What to work on = Can you copy every one of the rows below word for word, leaving the pictures out?

Rows showing where targets appear =
···
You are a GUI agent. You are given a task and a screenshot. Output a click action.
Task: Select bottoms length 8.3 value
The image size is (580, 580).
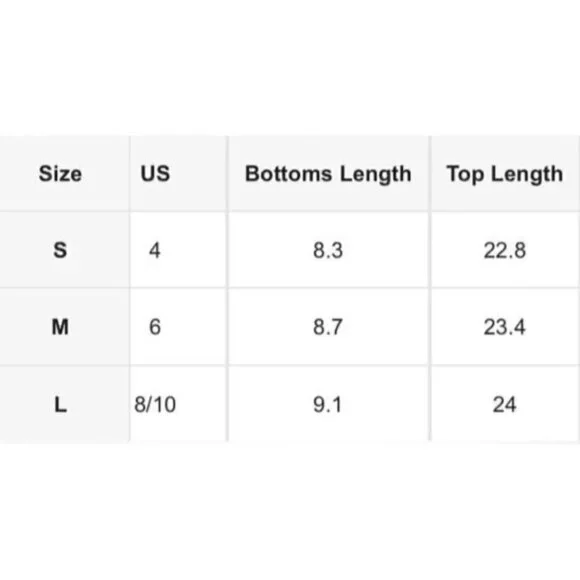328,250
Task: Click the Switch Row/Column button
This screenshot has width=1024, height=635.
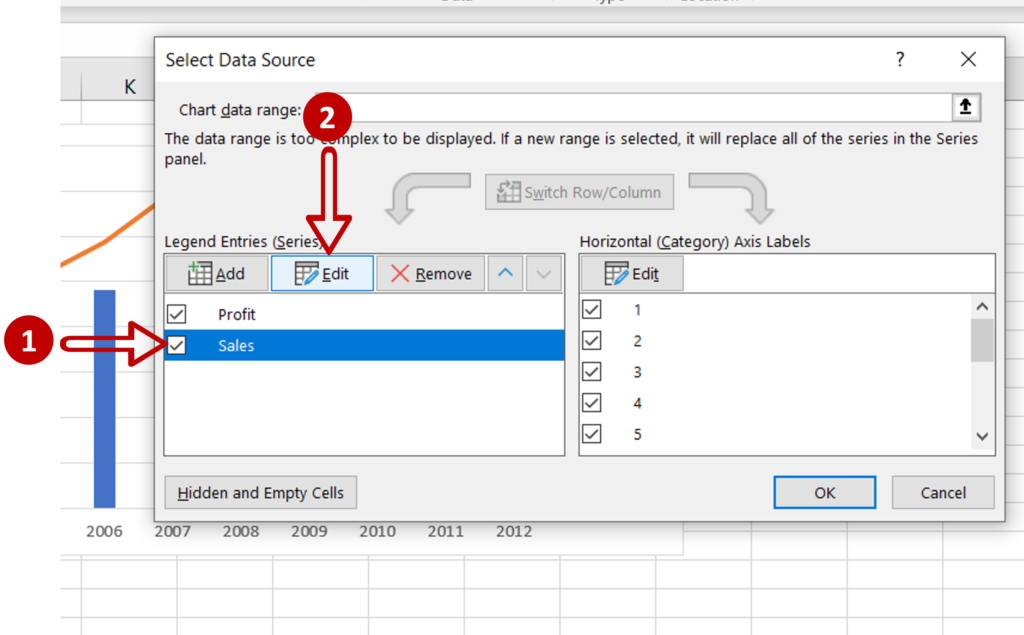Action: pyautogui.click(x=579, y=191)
···
Solution to the problem =
You are a GUI agent. You are given a task and a screenshot. Output a click action.
Task: Select bottoms length 8.3 value
The image size is (580, 580).
328,250
Task: Click the Switch Row/Column button
This screenshot has width=1024, height=635.
Action: pyautogui.click(x=579, y=191)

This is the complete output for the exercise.